On 7/18/22 16:19, Vadim Zeitlin wrote:
> On Mon, 18 Jul 2022 15:48:14 +0000 Greg Chicares <gchicares@sbcglobal.net> 
> wrote:
[...]
> GC> Let me pose a hypothetical question first: does this line
> GC>      db = std::move(da);   // D& operator=(D&&)
> GC> actually perform a move and not a copy, in a context where
> GC> class D defaults all special member functions?
> 
>  If the defaulted move assignment operator actually exists and is not
> deleted, then this will perform a move, yes.

The question I really want to ask is: is it possible in C++20 to answer
that question for a different class E of which we know nothing?

>  If you wanted to ensure that a copy doesn't happen here, you'd have to
> delete the (usual) assignment operator. But if you want to allow moving
> without requiring it, I indeed don't see any way to ascertain that the
> value is moved.

Here it's important to explain why I'm asking this question.

The number of classes in lmi is very approximately five hundred:
  $git grep '^\<class\>' *.?pp |wc -l
  527
Most were written for the C++98 dialect, and move members are generally
non-declared. I suspect that many of them have the property that, if we
cause them (by whatever means) to acquire move member functions, then
those functions would actually use move semantics.

Suppose lmi copies an object, and I want to consider moving it instead.
I can write the move operation, but will move semantics actually take
place, or will the compiler silently substitute a copy to fulfill my
move request? I don't simply want to make the request; I want to know
how it's fulfilled. If moving is inherently impossible for some class,
I'd like to know that before I waste time trying to move it. Similarly,
I'd like to know whether moving is only incidentally impossible: e.g.,
 - because I've made the move functions inaccessible; or
 - because I've deleted them for no good reason, just because I didn't
     want to spend time considering them; or
 - because I made a base class unmoveable for some such reason; or
 - because I casually added a 'const&' data member for no strong
     reason, rendering the class unassignable;
because then I might want to consider removing that incidental cause.

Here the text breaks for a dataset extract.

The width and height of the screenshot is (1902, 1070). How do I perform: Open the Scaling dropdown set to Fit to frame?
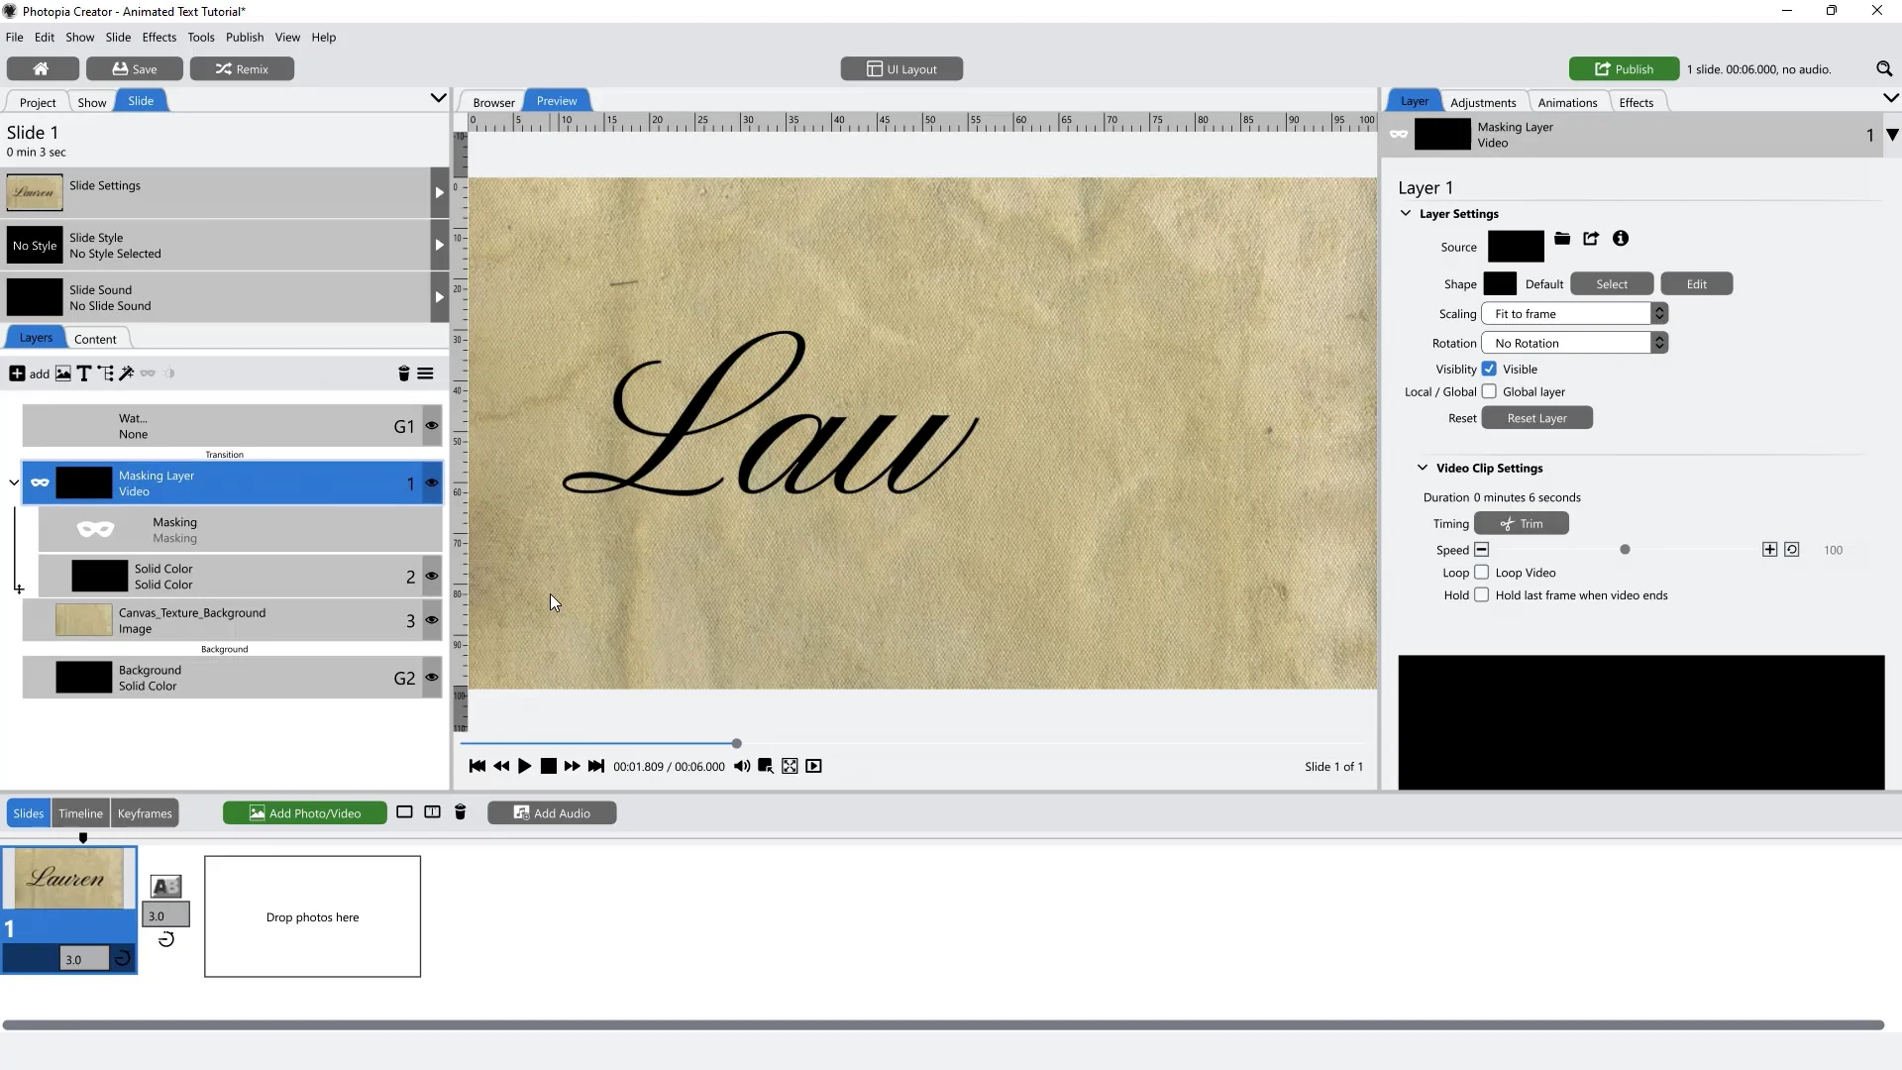pyautogui.click(x=1574, y=313)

For example, can I profitably move a Ledger? It looks like I can move
one, but will doing so substitute move semantics for copy semantics
that might be orders of magnitude slower? Alternatively: I think I
solved that efficiency problem long ago by holding a Ledger in a
shared_ptr; if I only pass that shared_ptr on one line of code, then
could I dispense with the shared_ptr and just do a move assignment?

Of course, the only way to be certain whether a revision improves
efficiency is to measure it. However, I might imagine many revisions
that seem potentially profitable, and before spending time on any
candidate, I'd like to know if I'd surely be wasting my time because
the compiler is going to substitute a copy anyway. If I could write
  static_assert(move_will_actually_use_move_semantics<T>);
then I could save that waste of time (or consider remediating the
reason why such an assertion fails).

We have
  std::is_move_constructible
  std::is_move_assignable
but they don't perform this job: they say that I can request a move,
but not that I can actually get move semantics.

Searching the web for an answer leads me to believe that most people
think the 'trait' I want cannot be implemented. I've tried to do it
anyway:
  https://git.savannah.nongnu.org/cgit/lmi.git/log/?h=odd/move_semantics
and I'd like to know what you think, because this is tricky stuff and
I might simply be deceiving myself.

The technique uses a template class:

  template<typename T>
  struct ambiguator
  {
      operator T const&();
      operator T&&();
  };

such that
  T t {ambiguator<T>{}};
would be a compile-time error if both copy and move constructors are
candidates in overload resolution. We can determine whether such a
compile-time error would occur, without actually triggering one, thus:
  bool equiplausible = !std::is_constructible_v<T, ambiguator<T>>;

The tests on that branch attempt to establish that the longed-for
  move_will_actually_use_move_semantics<T>
trait can be implemented as
  equiplausibly_constructible<T> && std::is_move_constructible<T>
and similarly for move assignment. Or have I only found fool's gold?